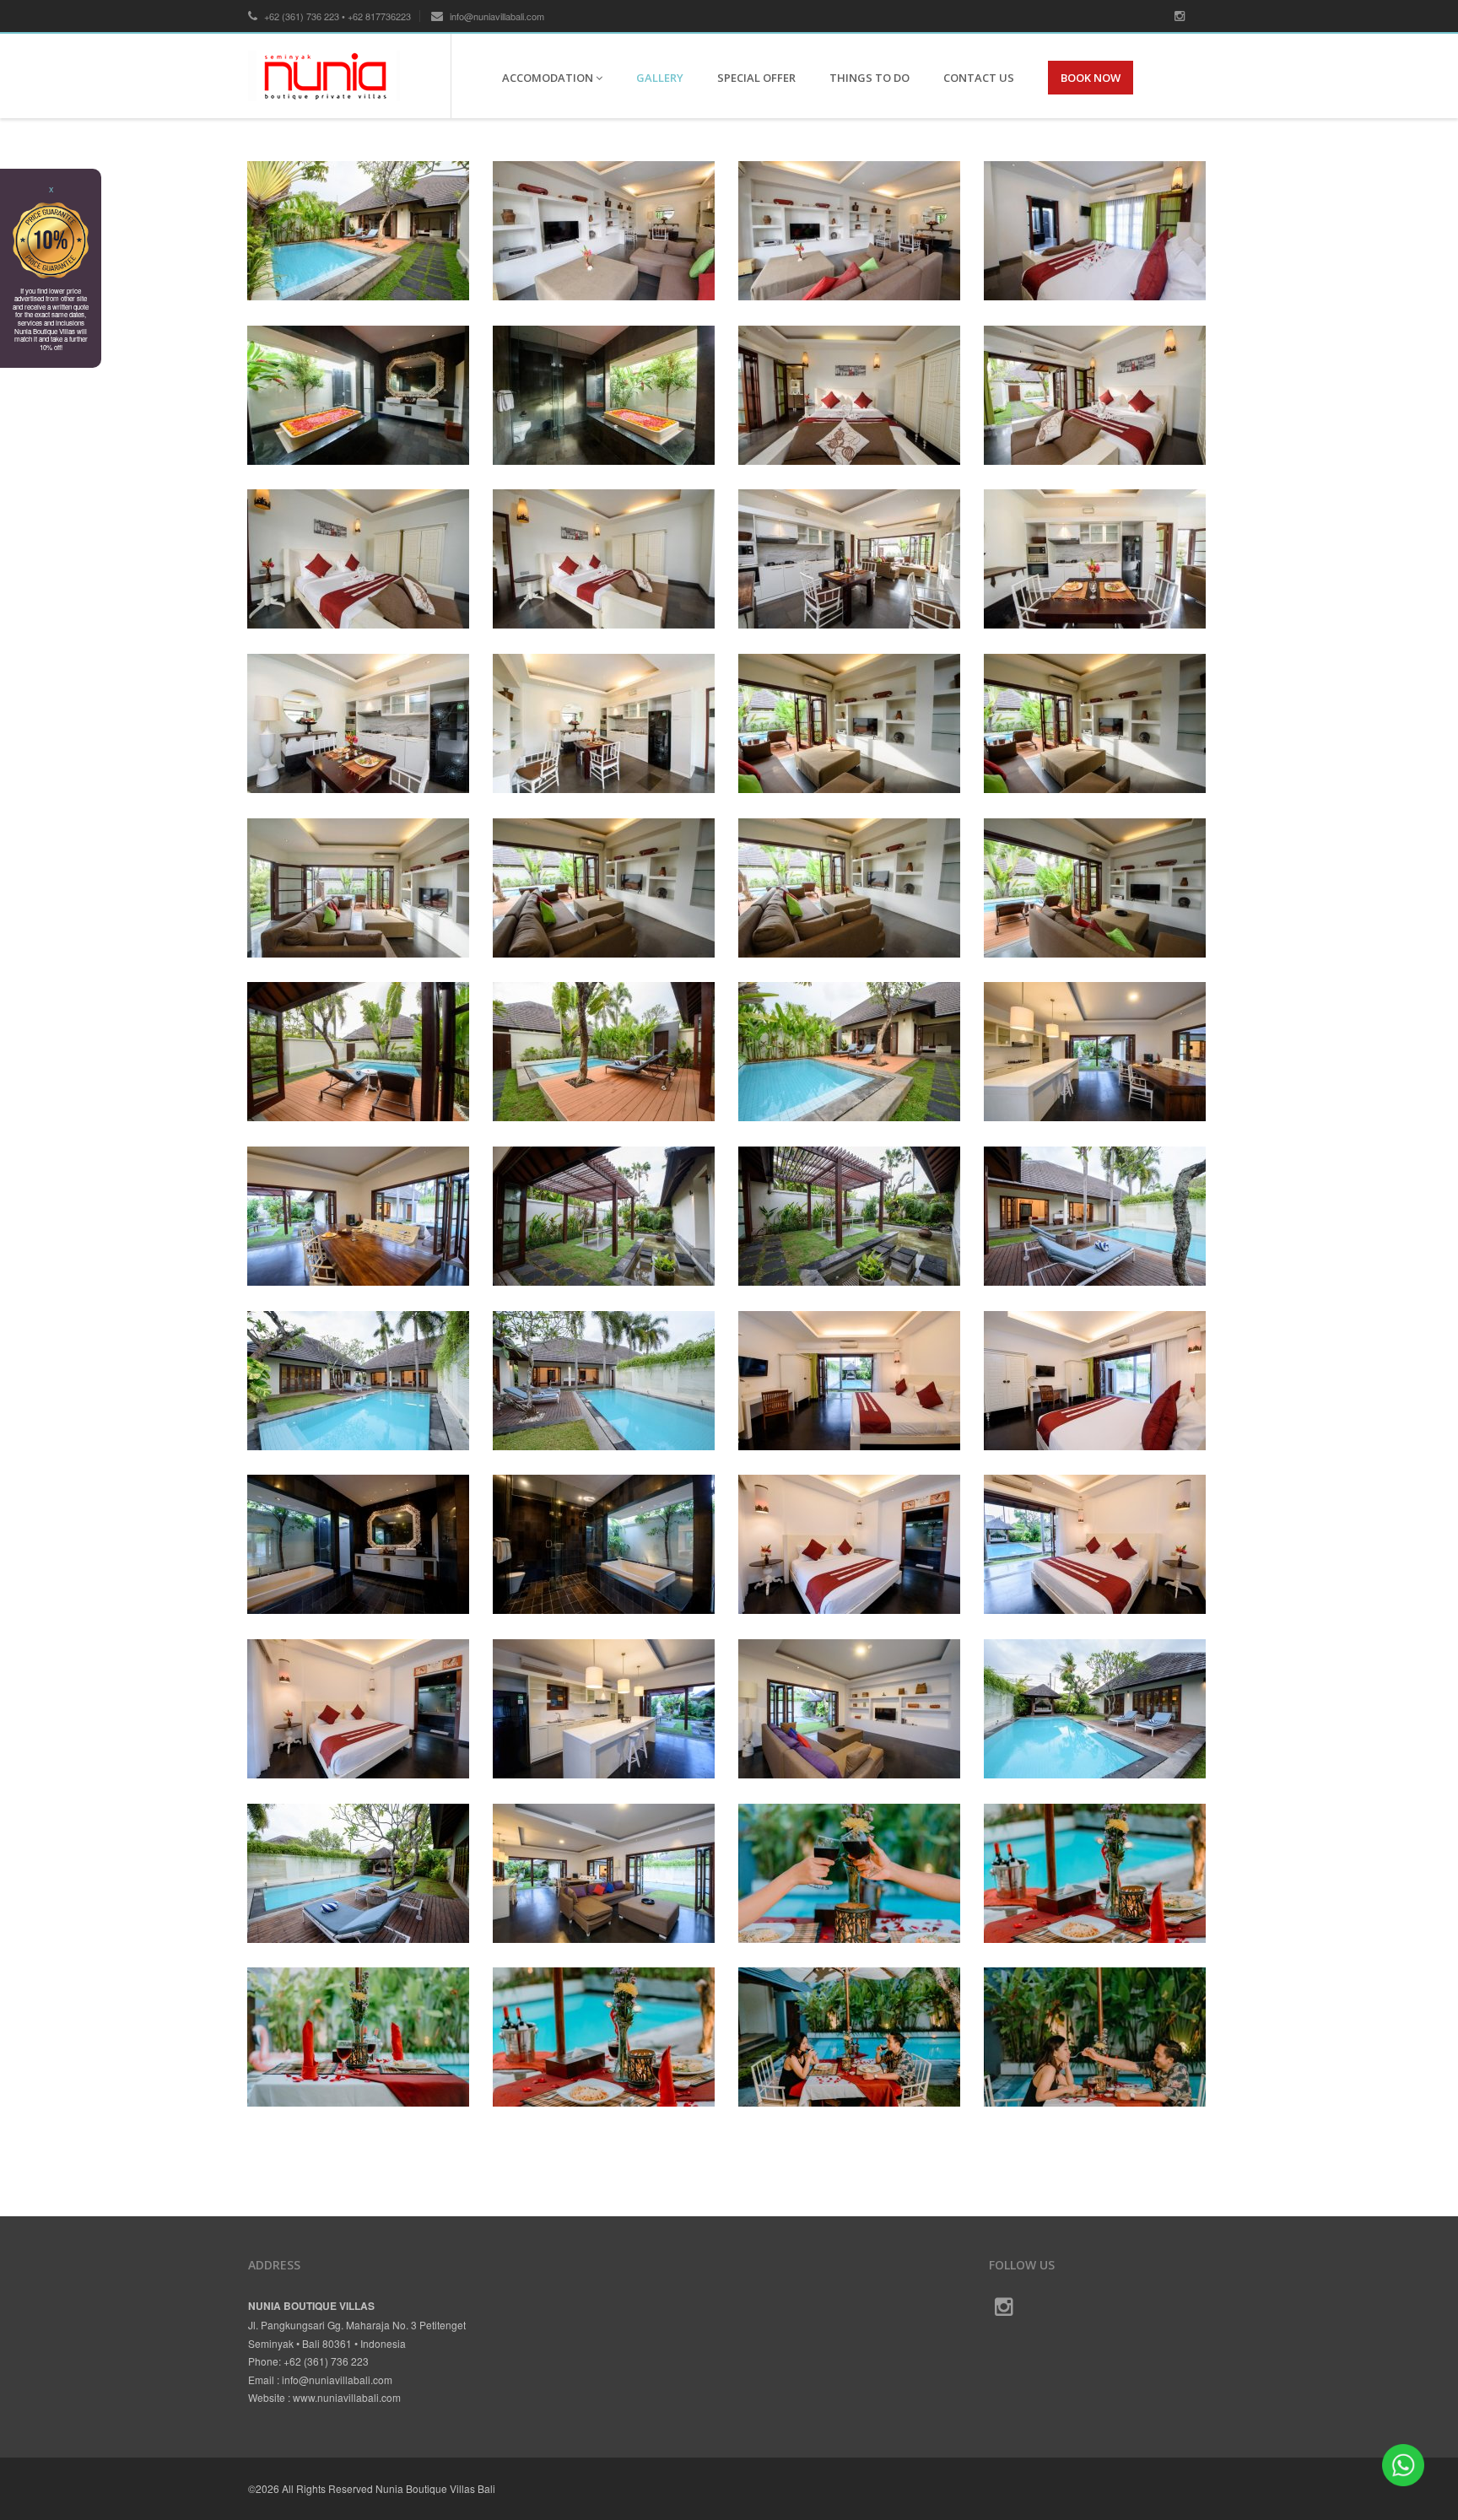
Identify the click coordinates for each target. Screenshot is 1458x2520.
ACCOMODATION (549, 77)
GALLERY (659, 77)
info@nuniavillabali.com (495, 16)
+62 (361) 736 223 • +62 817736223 (336, 16)
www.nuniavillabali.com (347, 2397)
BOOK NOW (1090, 77)
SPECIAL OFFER (756, 77)
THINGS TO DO (869, 77)
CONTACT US (978, 77)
⁂
▸ **EXERCISE OBJECTIVE**
The string to find is "nuniavillabali"; copy every line of the listing that has it.

▸ **EXERCISE SOLUTION**
info@nuniavillabali.com (495, 16)
www.nuniavillabali.com (347, 2397)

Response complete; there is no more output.